3.世界遺産の森に泊まる
次に考えたのは森だった。
ケアンズの世界遺産と言えば、グレートバリアリーフの他にもう一つある。
それはクイーンズランド州の湿潤熱帯地域だ。
ケアンズ周辺の森は、世界で最も古い森なのだ。太古からその姿を変えていない貴重な自然遺産だ。
そんな熱帯雨林の中にある眺めの良い宿はどうだろう。
これまたちょうど気になっていた宿がある。
Mt.Quincan Crater
Retreat。
ケアンズの西に
アサートンテーブルランドという高原地帯がある。
Mt.Quincan
Crater
Retreatは愛用しているテーブルランドの無料冊子Discoverの目立つところに毎回広告を載せていて、その写真がまたそそるのだ。
カップルの立つバルコニーからは手つかずの森を見下ろし、ウッディな家具と眺めの良い大きなバスタブがある。
何だか凄く素敵。
絶対こんなところに泊まってみたい。
もうここしかないと思いこんで公式サイトを調べてみれば・・・retreat
for adults
onlyの一文。
ががーん。
ここはお子さまお断りアコモだった。
二度目のショックに目の前真っ暗。
今度こそ今度こそここしかないと思ったのに。
Mt.Quincan
Crater Retreatではお子さま連れやグループ客のために少し離れた川沿いにあるRivers Edge Rainforest
Retreatというアコモを紹介している。
しかしとにかく森を見下ろすというロケーションに惚れ込んでいた私は森の中にあるコテージでは満足できなかった。

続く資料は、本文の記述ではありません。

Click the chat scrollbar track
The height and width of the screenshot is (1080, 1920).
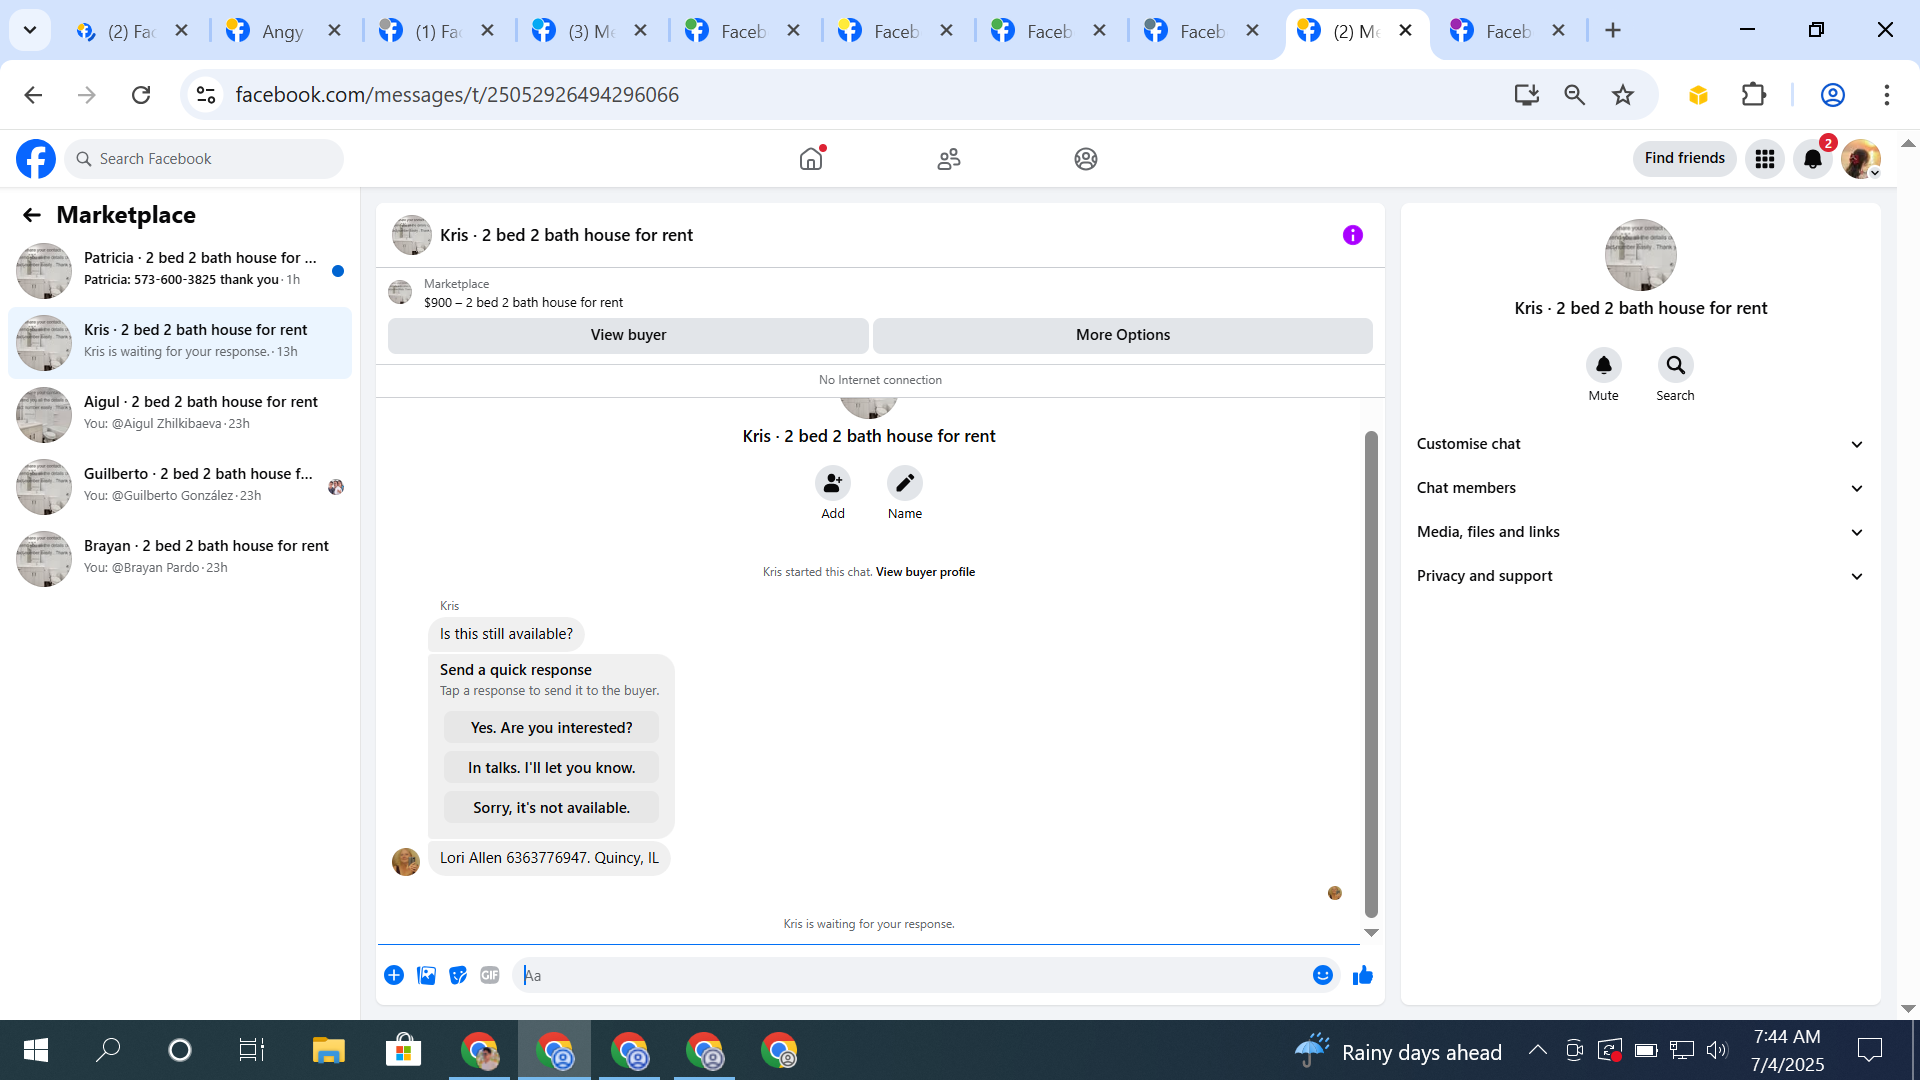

仕方なく再びテーブルランド近郊のアコモを紹介する現地のサイトなどを見て回る。
そのうちに何となく判ってきた。
テーブルランドのアコモの中にはクラシカルな雰囲気で売っているところと、眺めの良いツリーハウス系で売っているところとある。
だからもう何年もMt.Quincanにばかり目がいっていて気がつかなかったが、同じ様なパターンの木の上のハウスは他にもいくつかあるようだ。これらのお約束は樹上のバルコニーに加えて、ジャクージ設備のある眺めの良い大きなバスと薪をくべる本物の暖炉。
Mt.Quincanの次に目に付いたのはここだった。
Rose Gums Wilderness
Retreat。
ローズガムズ。
Mt.Quincan以上に周辺の森が深そうだ。
どんなところか評判を知りたいと思い、検索エンジンに日本語で「ローズガム」と入れても出てくるのは薔薇味のガムの評判ばかり。一ヶ所オセアニアのアコモを仲介する日本の代理店のサイトが引っかかったが、そこには「上記のロッジは世界的な著名人も多く利用される限られた部屋数の小規模で静かな雰囲気を重要視します。従ってお子様同伴を拒否される場合がありますので予めご了承ください。」という注意書きが。
またですか?
いやいや、なんの。
ローズガムズの公式サイトにはChildren
are very
welcome.とある。
ほら、お子さま大歓迎だってよ。
オプションの貸し出しにも子供用の高い椅子だとか子供用のバックパックだとか書いてあるし、何よりお風呂場の写真、うちの娘たちぐらいの年頃の子どもたちがにこにこと入っているものを飾ってある。
これでお子さま拒否はありえないだろう。
そもそも子連れで宿泊するとき一番気を遣うのは、子供が走り回ったり大きな声を出したりすること。
狭い高層ホテルなんかだと気が気じゃない。
こういう森の中の一軒家タイプのコテージこそ、子供連れ歓迎であってほしい。
よし。ここだ、今度こそここしかない。